== 文档摘录 ==

Moscow Subregional 2010 Problem A. Alien Visit 计算几何、连续圆的总面积

ACM ICPC 2010-2011 NEERC Moscow Subregional Contest Moscow, October 24, 2010

Problem A. Alien Visit

Time limit: 1 second

Memory limit: 256 megabytes

25 May, 1997, near Elcino-Borisovo place, Jandal region, strange signs were found in the field...

Witness: “First, I saw only one UFO. It was shining with cold-blue light. Closer to the center of the

object, the light was pink. It hung over the field, then began to blink and move intermittently round. The

UFO was quite big. The second UFO came several minutes after the first. It had the same size as the first

one. It seemed that there was some kind of contact between them — they began to blink alternately.”

Circles of scorched barley were found in the field. The circles were of the same radius, and their centers

were lying on a straight line.

===

任务要求:
(a) 根据外星来访题目的文字，判断以下三个说法是否成立：(i) 第二个UFO与第一个大小相同；(ii) 田里烧焦大麦形成的圆圈半径各不相同；(iii) 目击者一开始就看到了两个UFO。每项回答"是"或"否"，并原样引用起决定作用的原文。
(b) 请从外星来访题目文字的结尾处继续往下写。
这些数据行与此处的内容毫无关系。

== 原始数据 ==

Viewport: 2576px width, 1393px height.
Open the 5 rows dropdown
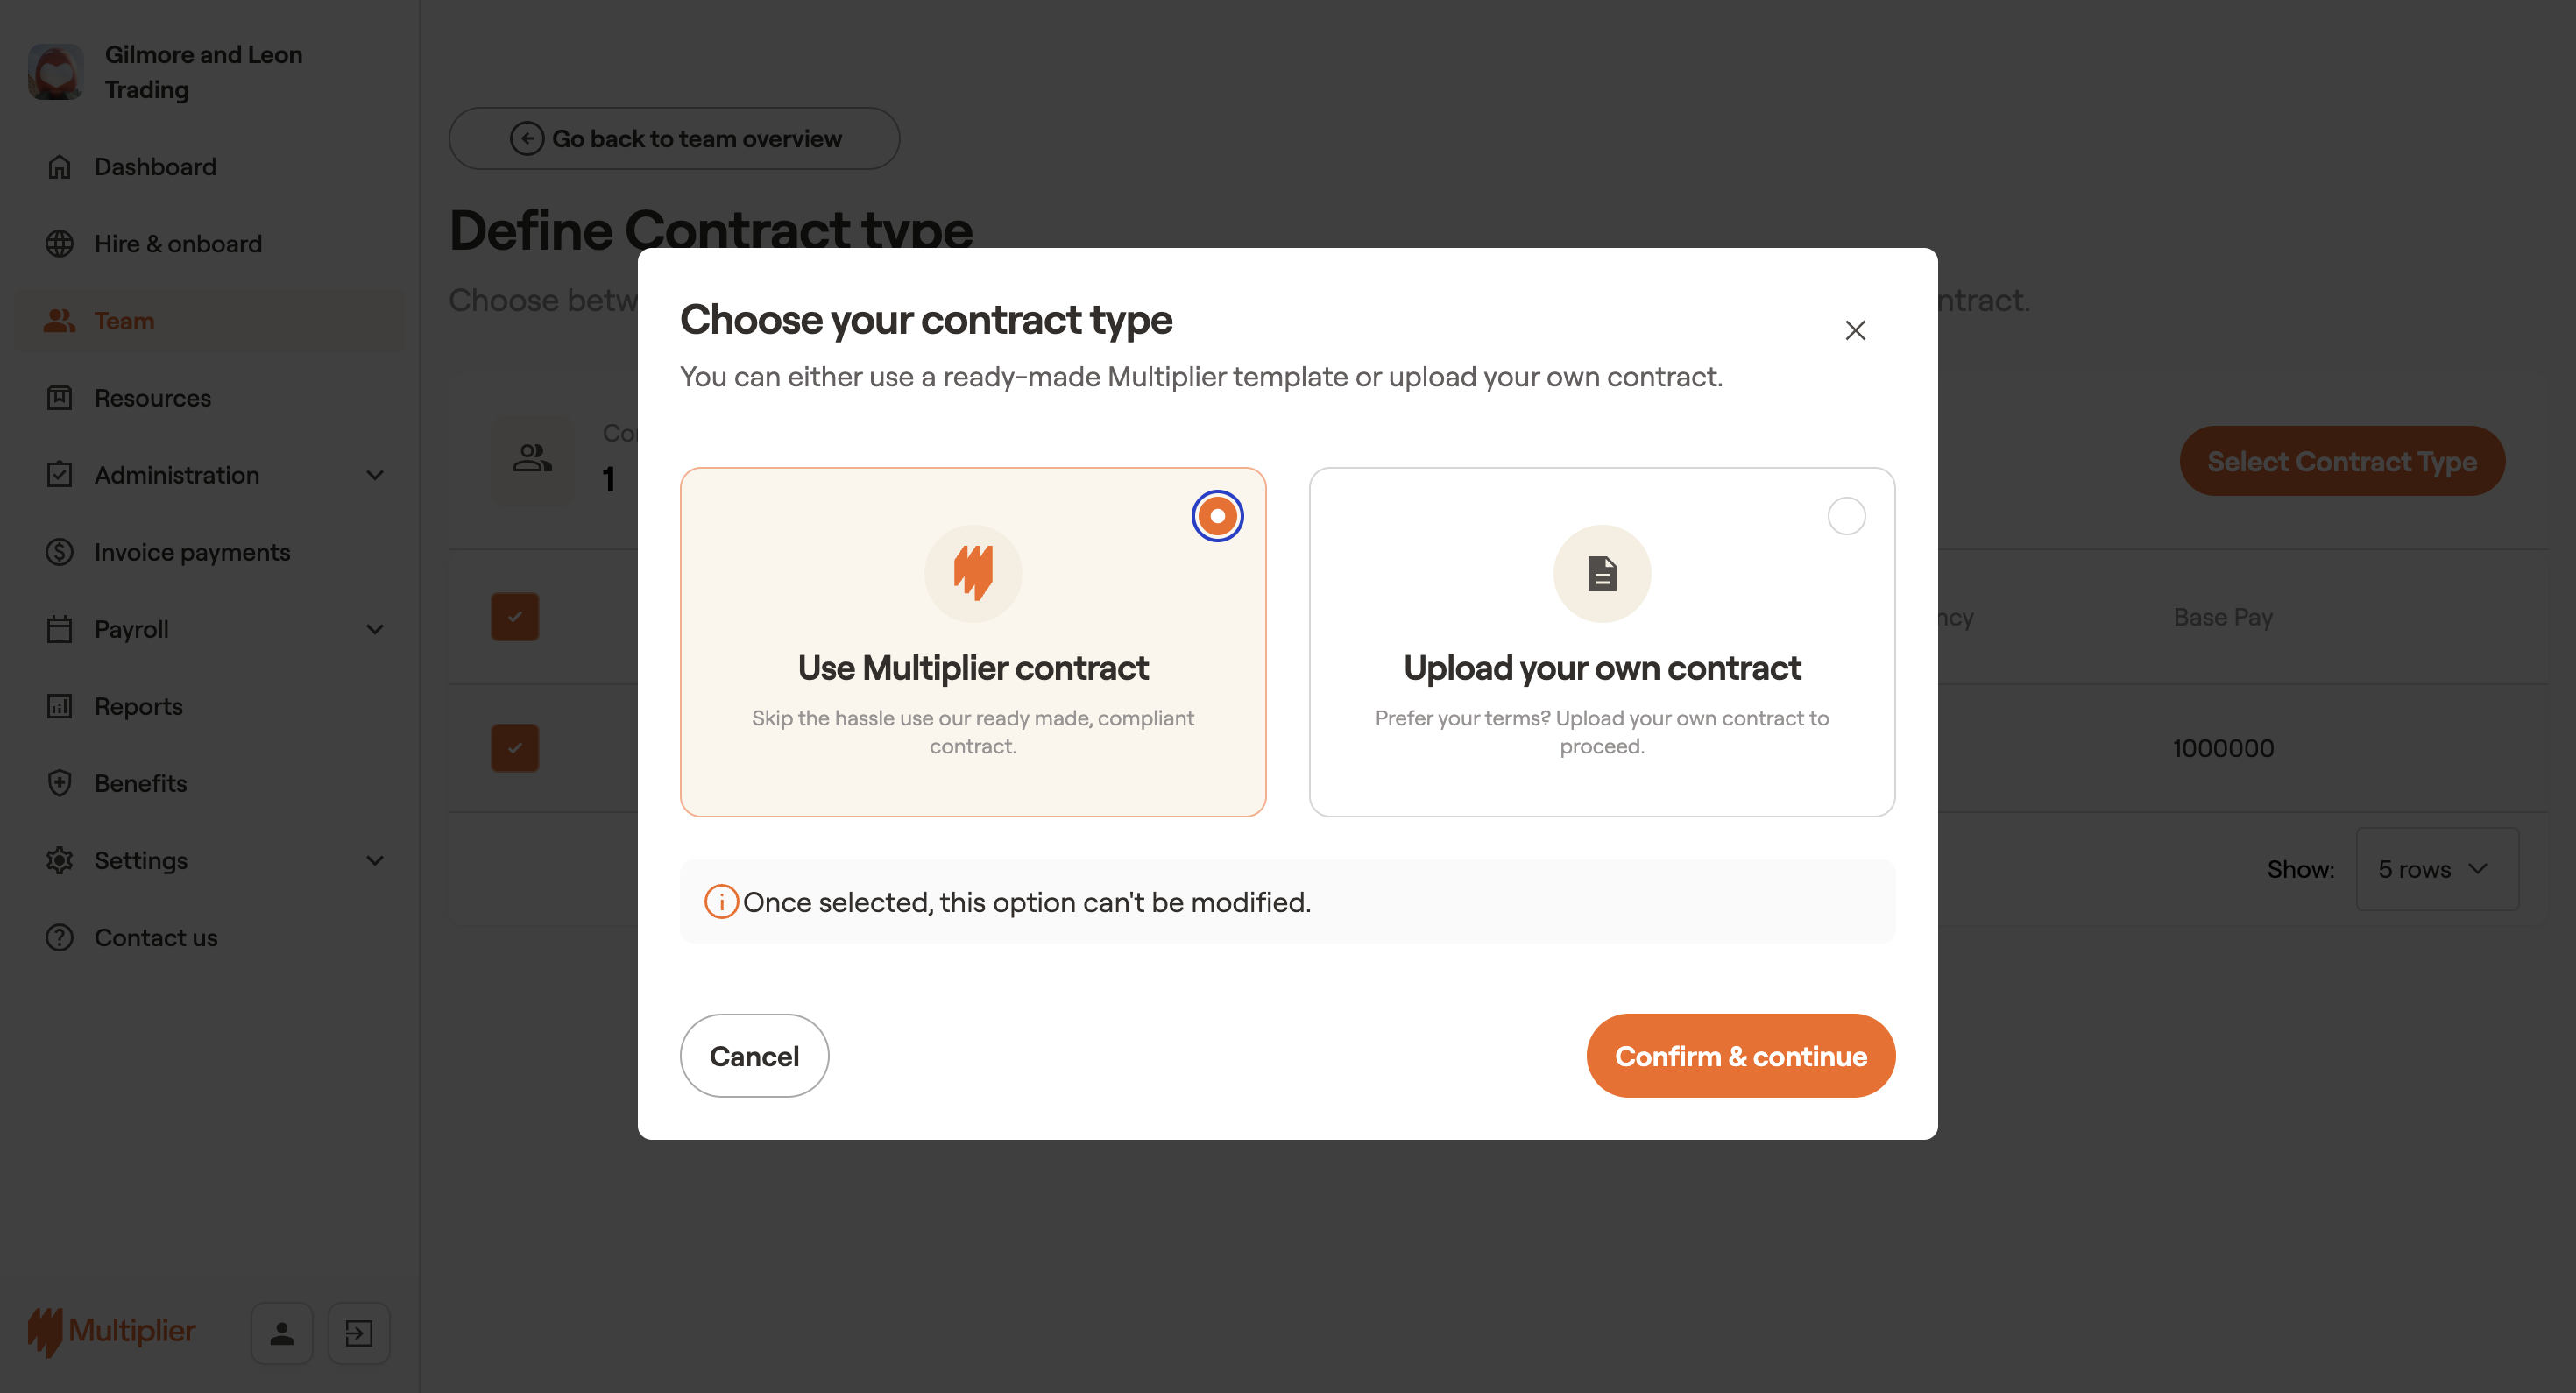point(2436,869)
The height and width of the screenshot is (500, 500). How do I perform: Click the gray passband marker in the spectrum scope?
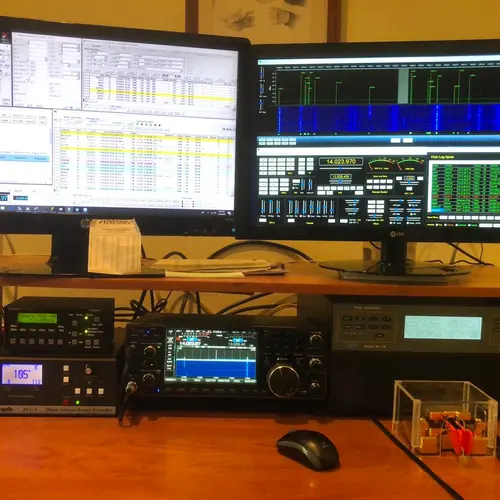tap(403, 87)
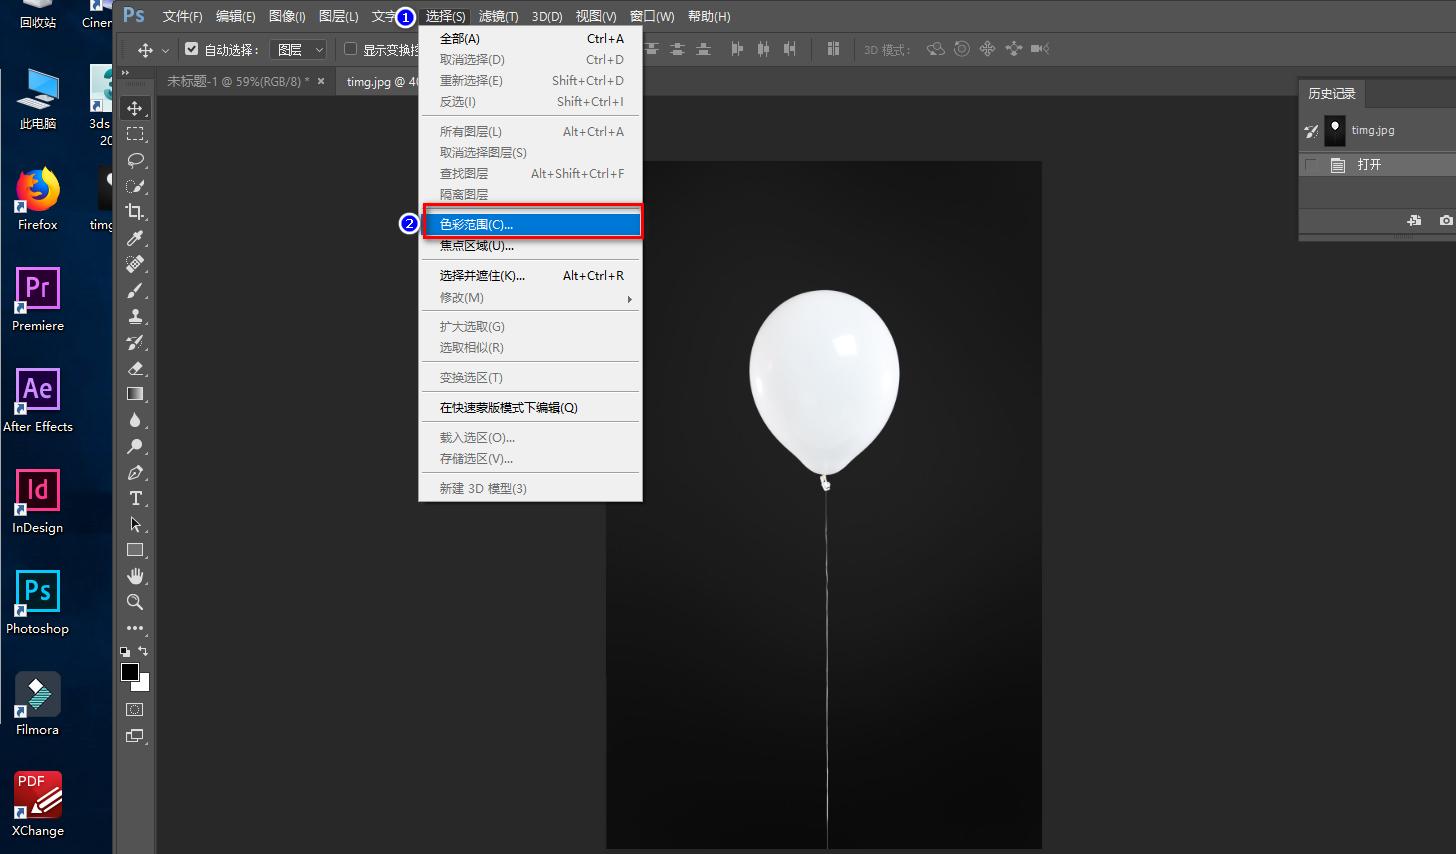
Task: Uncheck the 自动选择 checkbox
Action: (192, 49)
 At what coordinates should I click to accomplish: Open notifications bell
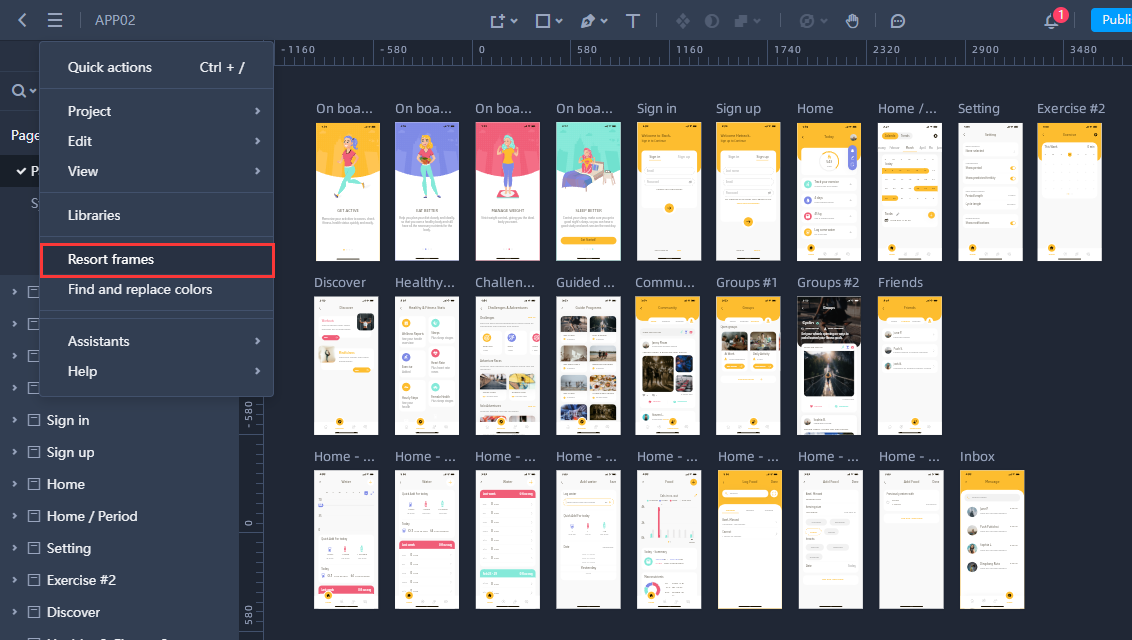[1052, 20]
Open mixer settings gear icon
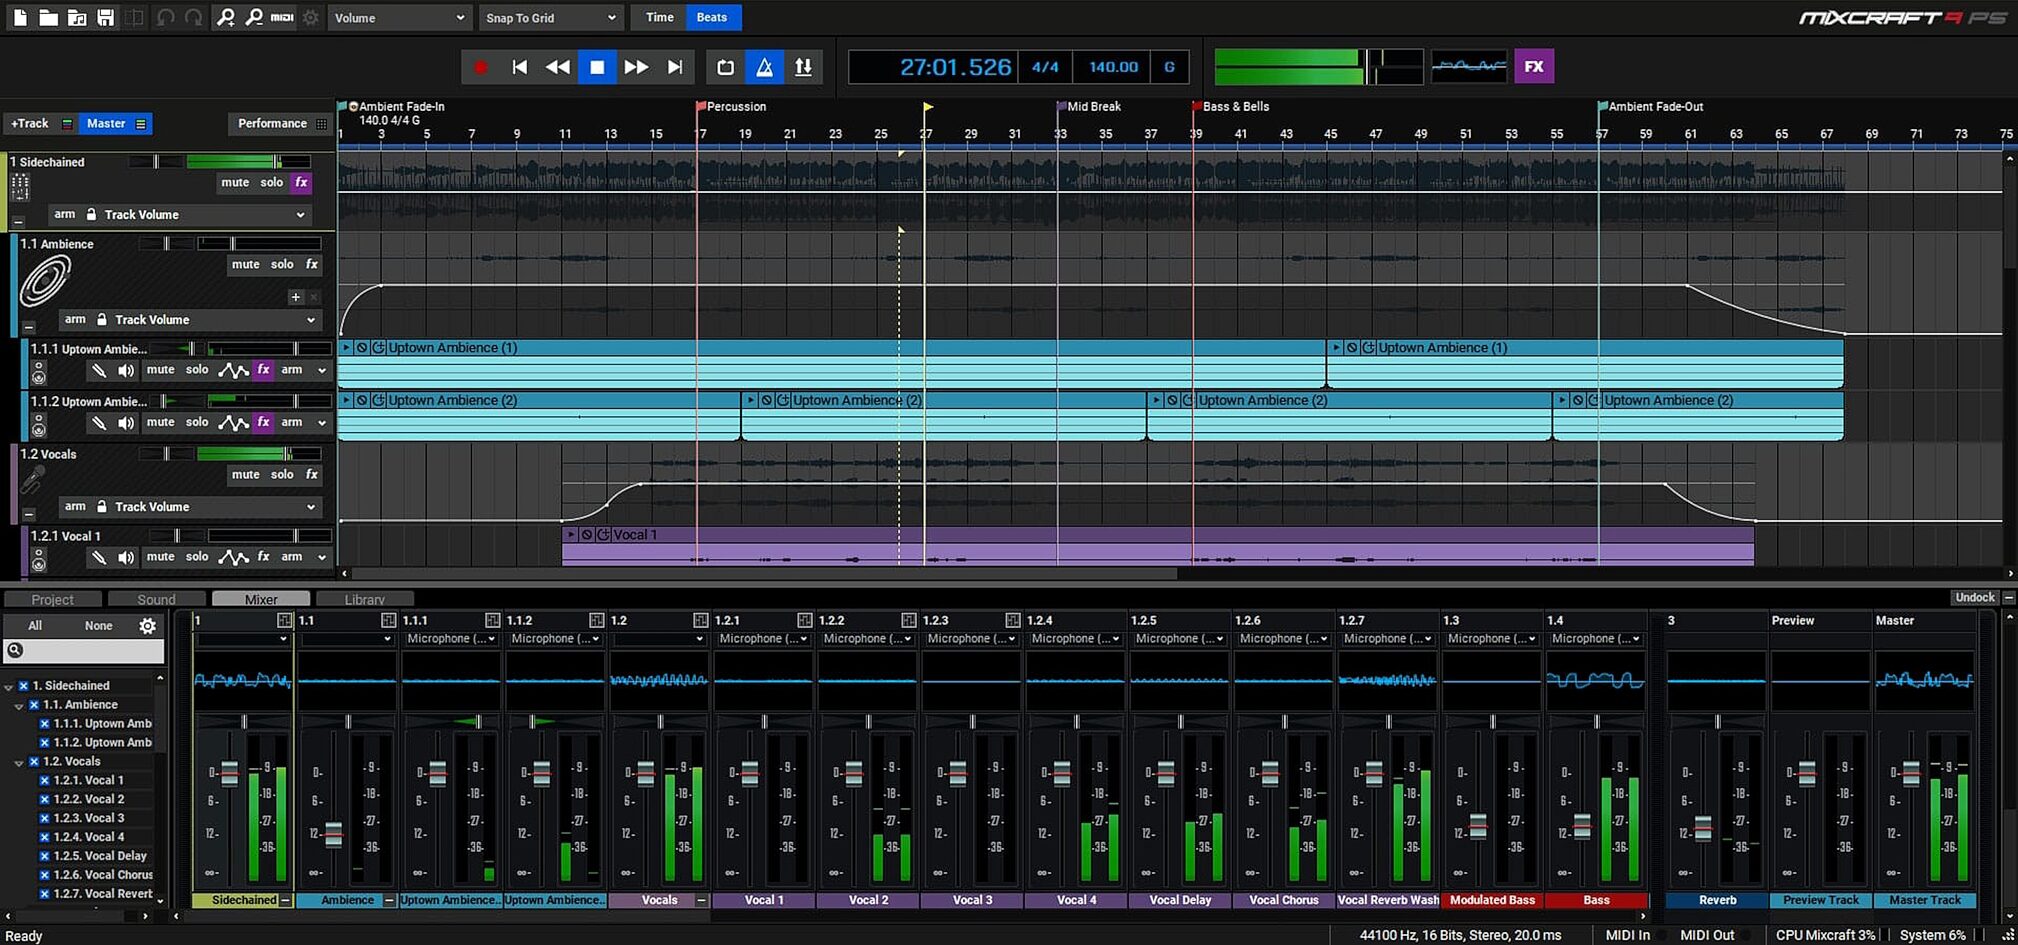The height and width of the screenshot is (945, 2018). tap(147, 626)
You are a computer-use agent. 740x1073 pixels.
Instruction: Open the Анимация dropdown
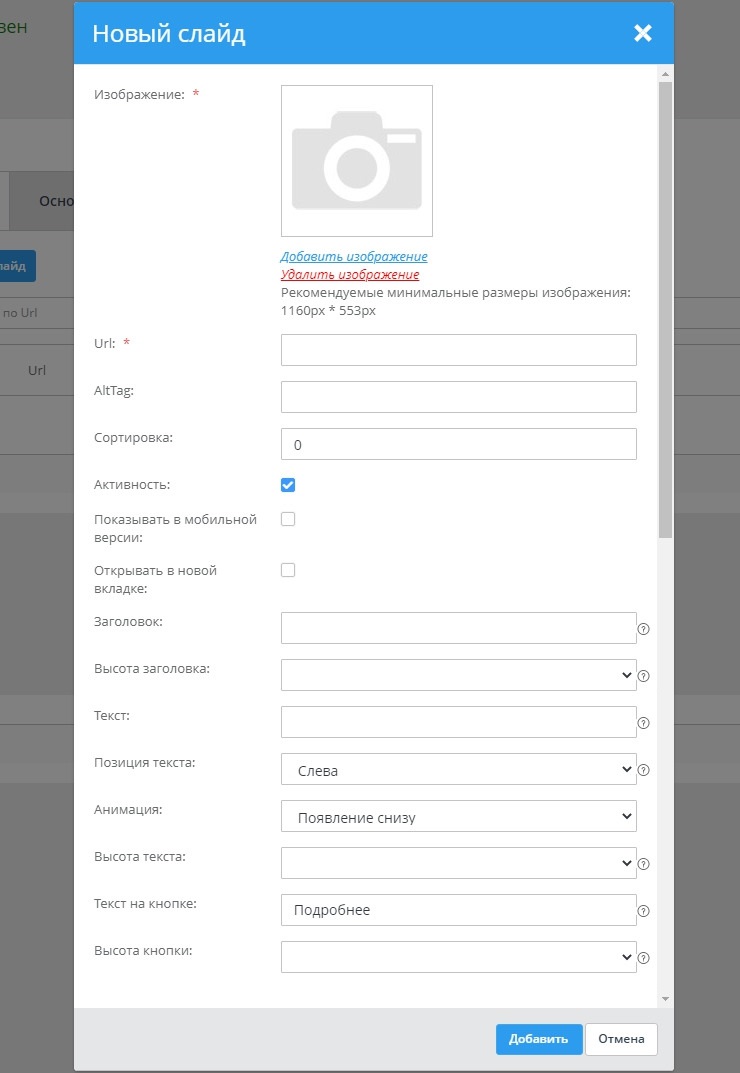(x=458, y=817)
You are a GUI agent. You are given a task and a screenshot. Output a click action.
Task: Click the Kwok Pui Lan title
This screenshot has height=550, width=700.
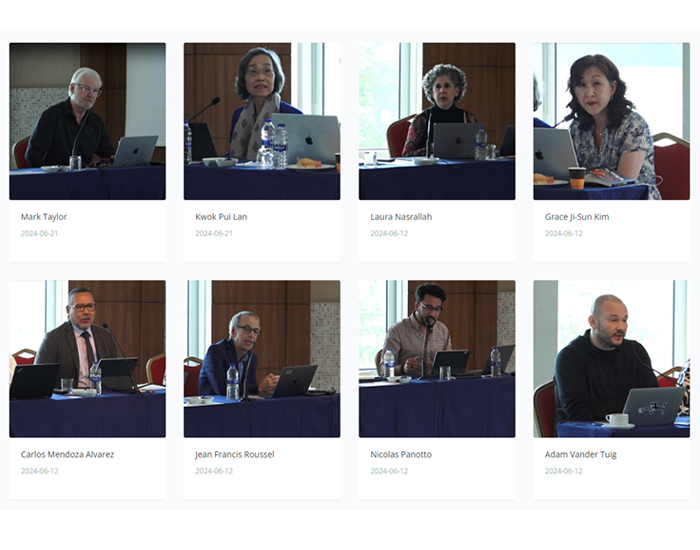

===

任务结果:
(a)
(i) 是——"It had the same size as the first"
(ii) 否——"The circles were of the same radius"
(iii) 否——"First, I saw only one UFO."

(b)
You were hired to investigate the damage caused to the farms of Elcino-Borisovo place by the visit of

aliens. In order to do this you are to calculate the total area of scorched barley.

Input

The first line of the input contains two integers n and r denoting number of circles and the radius of the

circles, respectively (1 ≤ n ≤ 1 000, 1 ≤ r ≤ 100). The next line contains n space separated integers

a1, a2, . . . , an — the shifts of circles’ centers relative to some origin (0 ≤ ai ≤ 5 000). All shifts are

guaranteed to be distinct.

Output

Output the only real number — the total area covered by these circles. The relative error of your answer

must not exceed 10?6.

Examples

stdin           stdout

1 1

0

3.1415926536

2 2

0 2

20.2192624343

Source

Moscow Subregional 2010

My Solution

计算几何 计算 一串可能有相交可能有相离的同半径且圆心在同一水平面的圆的总面积

总共是分三类讨论

1、相交， 圆心相距比较远， 相交并且 相交部分在那个菱形里面

2、相交， 圆心相距比较近， 那个菱形在相交部分里面

3、相离， 外离

注意一下精度

然后就是 每次把相交部分算到前一个圆， 然后一次算去就好了

Wrong answer， 然后对圆心排个序就通过了， 本来以为默认就是升序的， 结果是乱序的⊙﹏⊙‖∣

复杂度 O(n)

这个是队友代码实现的， 所以向队友 nardo 要了AC代码

#include<bits/stdc++.h>
using namespace std;

const double pi = acos(-1);
int n;
double r,x,pre,ans = 0.0;
double centers[10000];

int main(){
    cin >> n >> r;
    for(int i = 1;i <= n;++i)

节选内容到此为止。